Your instructions:
Take from the data every line in which the word "avatar" is found.

*** Recorded data ***

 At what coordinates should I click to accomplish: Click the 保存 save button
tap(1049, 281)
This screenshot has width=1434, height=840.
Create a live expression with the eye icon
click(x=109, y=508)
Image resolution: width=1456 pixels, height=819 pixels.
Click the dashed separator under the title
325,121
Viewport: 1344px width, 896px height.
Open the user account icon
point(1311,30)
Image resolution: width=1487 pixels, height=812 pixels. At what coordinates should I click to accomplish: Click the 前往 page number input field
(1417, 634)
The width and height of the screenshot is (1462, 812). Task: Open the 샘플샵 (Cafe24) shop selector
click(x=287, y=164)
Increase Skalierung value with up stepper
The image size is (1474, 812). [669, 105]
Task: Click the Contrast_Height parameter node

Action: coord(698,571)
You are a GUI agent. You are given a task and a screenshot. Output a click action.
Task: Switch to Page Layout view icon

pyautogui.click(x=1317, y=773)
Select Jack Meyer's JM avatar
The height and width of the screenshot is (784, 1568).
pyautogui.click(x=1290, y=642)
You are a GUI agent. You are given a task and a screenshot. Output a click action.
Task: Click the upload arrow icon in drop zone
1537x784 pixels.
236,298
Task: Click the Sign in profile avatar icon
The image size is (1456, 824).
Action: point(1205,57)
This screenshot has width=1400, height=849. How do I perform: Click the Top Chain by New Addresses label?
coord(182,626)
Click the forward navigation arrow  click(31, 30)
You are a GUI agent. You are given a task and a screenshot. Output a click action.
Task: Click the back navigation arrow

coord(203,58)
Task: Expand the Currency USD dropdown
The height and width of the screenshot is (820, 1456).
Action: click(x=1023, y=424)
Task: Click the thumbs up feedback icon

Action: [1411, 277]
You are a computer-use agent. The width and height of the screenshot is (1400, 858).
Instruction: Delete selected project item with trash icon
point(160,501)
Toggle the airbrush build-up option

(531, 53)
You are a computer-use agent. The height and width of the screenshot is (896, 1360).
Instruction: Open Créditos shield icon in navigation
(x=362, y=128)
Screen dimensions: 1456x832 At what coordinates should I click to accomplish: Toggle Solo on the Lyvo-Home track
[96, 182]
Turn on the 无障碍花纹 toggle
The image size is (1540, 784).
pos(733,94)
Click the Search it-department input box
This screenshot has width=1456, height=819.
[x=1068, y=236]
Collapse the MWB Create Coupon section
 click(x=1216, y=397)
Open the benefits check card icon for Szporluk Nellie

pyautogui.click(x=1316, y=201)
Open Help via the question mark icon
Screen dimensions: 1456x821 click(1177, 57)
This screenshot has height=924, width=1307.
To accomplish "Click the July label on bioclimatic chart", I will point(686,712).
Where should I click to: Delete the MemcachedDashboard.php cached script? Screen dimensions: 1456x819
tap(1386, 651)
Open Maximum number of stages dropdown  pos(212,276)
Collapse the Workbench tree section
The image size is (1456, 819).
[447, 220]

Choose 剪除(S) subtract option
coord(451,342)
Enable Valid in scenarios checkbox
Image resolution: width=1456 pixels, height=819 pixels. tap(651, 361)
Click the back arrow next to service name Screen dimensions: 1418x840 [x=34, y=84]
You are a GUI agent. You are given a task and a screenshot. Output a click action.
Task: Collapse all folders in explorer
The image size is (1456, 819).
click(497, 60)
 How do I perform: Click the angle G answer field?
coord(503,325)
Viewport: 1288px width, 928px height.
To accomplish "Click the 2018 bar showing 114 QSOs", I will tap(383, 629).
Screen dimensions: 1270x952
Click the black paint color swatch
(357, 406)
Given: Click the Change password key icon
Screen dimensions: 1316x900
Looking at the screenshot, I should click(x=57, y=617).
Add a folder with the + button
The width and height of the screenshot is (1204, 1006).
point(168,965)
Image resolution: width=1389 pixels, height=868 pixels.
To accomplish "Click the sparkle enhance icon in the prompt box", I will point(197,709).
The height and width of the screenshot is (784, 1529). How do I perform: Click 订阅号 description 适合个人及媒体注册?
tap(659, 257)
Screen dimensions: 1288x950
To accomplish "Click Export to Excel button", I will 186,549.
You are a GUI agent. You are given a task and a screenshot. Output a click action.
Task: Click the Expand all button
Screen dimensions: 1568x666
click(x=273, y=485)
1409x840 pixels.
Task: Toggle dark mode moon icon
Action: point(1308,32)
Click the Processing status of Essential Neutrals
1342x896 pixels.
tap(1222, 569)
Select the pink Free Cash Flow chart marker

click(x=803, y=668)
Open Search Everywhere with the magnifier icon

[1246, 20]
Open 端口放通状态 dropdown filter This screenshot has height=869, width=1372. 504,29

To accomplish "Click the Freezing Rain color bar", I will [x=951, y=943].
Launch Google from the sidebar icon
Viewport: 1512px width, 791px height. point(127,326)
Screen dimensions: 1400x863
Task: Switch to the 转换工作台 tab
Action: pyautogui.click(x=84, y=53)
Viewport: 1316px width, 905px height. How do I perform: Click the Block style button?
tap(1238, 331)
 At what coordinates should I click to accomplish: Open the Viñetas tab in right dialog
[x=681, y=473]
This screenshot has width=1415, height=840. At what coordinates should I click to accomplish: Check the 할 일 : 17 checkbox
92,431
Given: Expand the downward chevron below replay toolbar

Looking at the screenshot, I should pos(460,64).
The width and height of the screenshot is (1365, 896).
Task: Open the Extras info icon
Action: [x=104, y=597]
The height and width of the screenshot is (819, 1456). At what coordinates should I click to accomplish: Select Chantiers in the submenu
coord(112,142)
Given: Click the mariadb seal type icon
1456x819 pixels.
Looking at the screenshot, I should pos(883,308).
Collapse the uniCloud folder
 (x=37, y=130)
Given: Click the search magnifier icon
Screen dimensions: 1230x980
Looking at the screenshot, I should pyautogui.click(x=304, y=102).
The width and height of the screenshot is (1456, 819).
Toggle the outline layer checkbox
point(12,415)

***

Reply to the exercise:
Select Jack Meyer's JM avatar
Task: Click the Sign in profile avatar icon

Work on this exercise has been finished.